What is being asked => Your answer must be an exact retyping of the line containing "Where should I" and every line after it through the end of the records below, with no pictures and nothing else.

Stored data:
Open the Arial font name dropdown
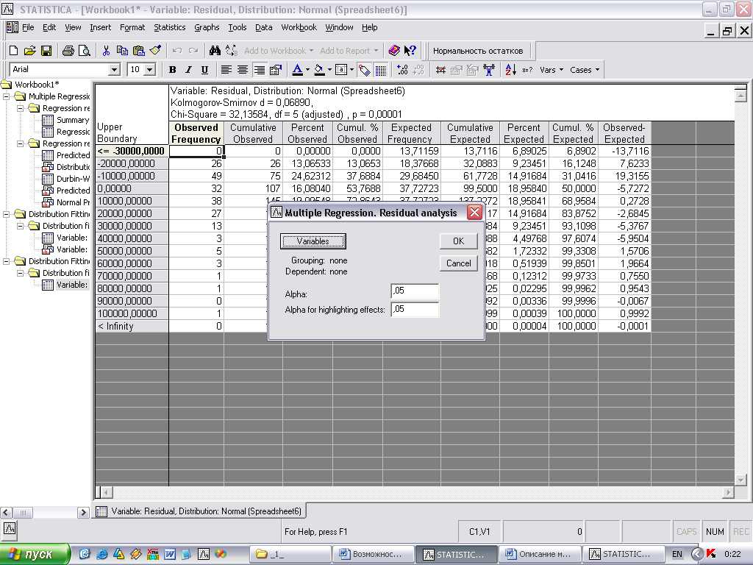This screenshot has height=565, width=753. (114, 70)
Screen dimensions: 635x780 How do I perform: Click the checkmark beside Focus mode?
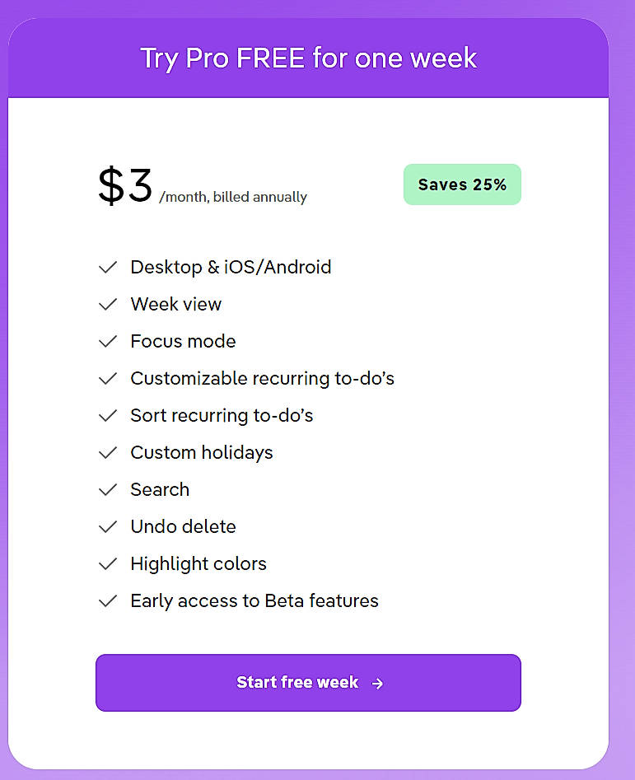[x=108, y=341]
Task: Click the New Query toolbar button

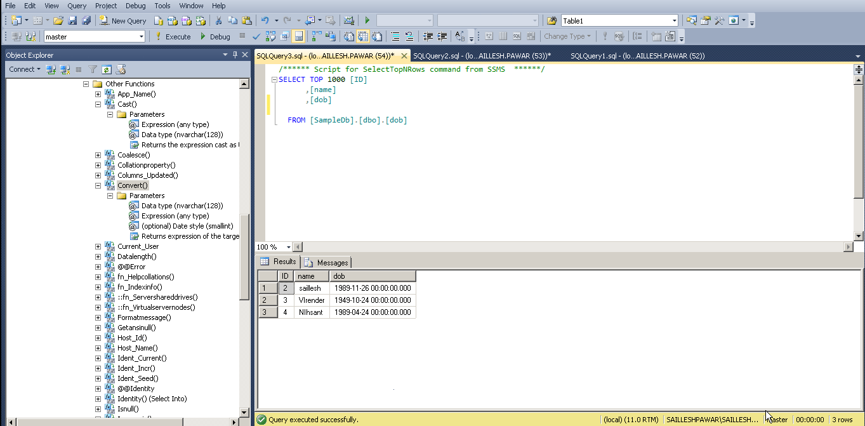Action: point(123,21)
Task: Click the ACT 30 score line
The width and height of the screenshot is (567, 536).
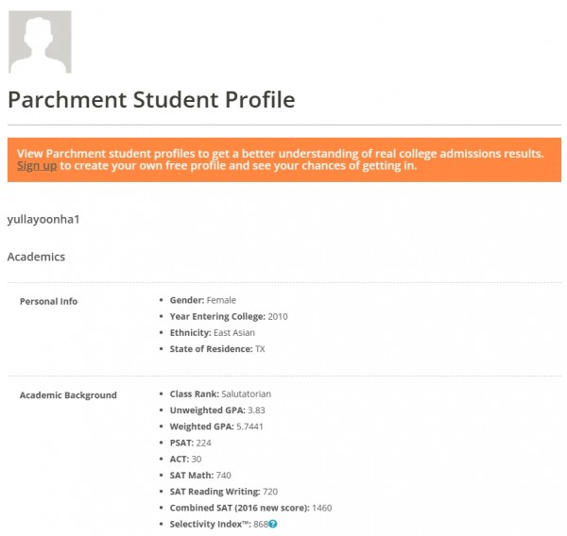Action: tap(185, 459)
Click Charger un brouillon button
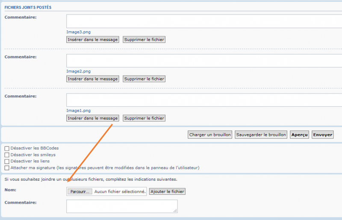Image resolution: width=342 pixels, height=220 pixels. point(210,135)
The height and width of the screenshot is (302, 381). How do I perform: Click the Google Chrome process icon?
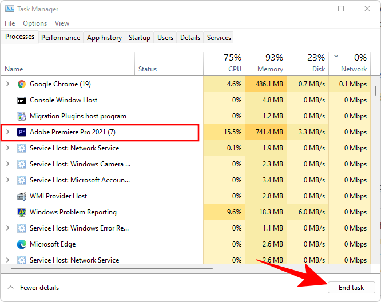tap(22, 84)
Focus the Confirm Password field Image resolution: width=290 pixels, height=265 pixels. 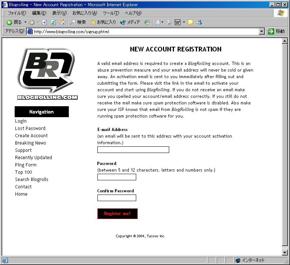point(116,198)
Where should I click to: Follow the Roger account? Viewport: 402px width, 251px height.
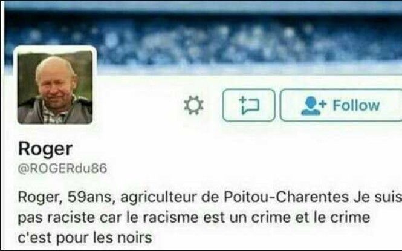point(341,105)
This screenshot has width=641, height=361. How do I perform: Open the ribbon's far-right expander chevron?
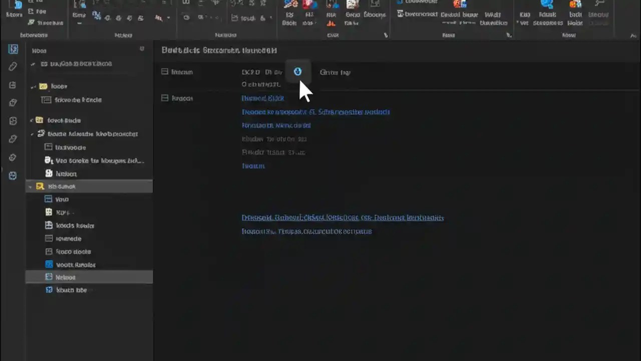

Result =>
Where should I click to: Follow the Roger account? Viewport: 402px width, 251px height.
point(341,105)
This screenshot has width=641, height=361. How do I perform: Open the ribbon's far-right expander chevron?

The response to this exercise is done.